Edith Clark Cowles (1874 – 1954) was an American suffragist. She was one of the founders of the Equal Suffrage League of Virginia.

==Biography==
Cowles was born on August 27, 1874, in New Orleans, Louisiana. She was the sister of Adele Goodman Clark. In 1903 she married Julius Deming Cowles with whom she had one child. They lived in Brooklyn where she taught kindergarten, having previously completed a training course in Richmond, Virginia. The couple eventually separated and perhaps divorced.

Cowles had family in Richmond and was probably involved with the formation of the Equal Suffrage League of Virginia in 1909 under the auspices of the National American Woman Suffrage Association. In 1914 Cowles permanently settled in Richmond. She served as executive secretary and press secretary for the Equal Suffrage League of Virginia from 1916 through 1920. She was especially active, along with Ida Mae Thompson in the running of the Richmond office when the president, Lila Meade Valentine, was ill.

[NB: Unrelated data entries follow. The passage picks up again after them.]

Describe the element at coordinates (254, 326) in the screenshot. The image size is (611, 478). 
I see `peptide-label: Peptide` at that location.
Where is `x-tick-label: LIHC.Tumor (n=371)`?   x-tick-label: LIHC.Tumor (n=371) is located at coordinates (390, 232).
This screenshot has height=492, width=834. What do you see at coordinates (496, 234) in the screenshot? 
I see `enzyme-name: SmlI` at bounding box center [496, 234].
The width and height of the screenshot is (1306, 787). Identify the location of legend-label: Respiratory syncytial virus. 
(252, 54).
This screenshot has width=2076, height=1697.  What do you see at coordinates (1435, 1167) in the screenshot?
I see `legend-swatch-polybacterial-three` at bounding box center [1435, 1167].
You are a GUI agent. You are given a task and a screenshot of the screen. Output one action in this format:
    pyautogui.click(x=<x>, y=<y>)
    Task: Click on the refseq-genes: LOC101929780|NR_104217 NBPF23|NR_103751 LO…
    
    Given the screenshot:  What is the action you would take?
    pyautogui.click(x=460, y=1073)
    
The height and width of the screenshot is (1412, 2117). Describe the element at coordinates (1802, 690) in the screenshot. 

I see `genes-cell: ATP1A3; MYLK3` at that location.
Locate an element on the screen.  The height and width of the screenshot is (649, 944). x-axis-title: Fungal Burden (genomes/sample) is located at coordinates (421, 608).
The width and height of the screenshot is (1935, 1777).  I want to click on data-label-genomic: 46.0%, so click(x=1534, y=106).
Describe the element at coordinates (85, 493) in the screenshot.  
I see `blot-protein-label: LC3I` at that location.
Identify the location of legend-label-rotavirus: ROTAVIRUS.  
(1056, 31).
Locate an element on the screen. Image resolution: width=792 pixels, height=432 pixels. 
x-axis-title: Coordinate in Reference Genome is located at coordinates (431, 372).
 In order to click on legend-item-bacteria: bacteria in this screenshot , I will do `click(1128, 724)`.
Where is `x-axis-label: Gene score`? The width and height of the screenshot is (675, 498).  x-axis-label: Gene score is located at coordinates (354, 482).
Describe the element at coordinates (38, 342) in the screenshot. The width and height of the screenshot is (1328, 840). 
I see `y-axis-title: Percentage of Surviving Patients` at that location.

After the passage of the Nineteenth Amendment in 1920 Cowles became active in the Equal Suffrage League of Virginia's successor organization, the Virginia League of Women Voters. She was on the board of directors and also the executive secretary and publicity director. Cowles contributed large portions of the chapter on Virginia to History of Woman Suffrage, published in 1922.

In 1923 Cowles helped found the Lewis Ginter Library at the Ginter Park Community House. She was the executive secretary of the Community House for over 20 years, also serving as librarian.

Cowles died on December 8, 1954, in Richmond.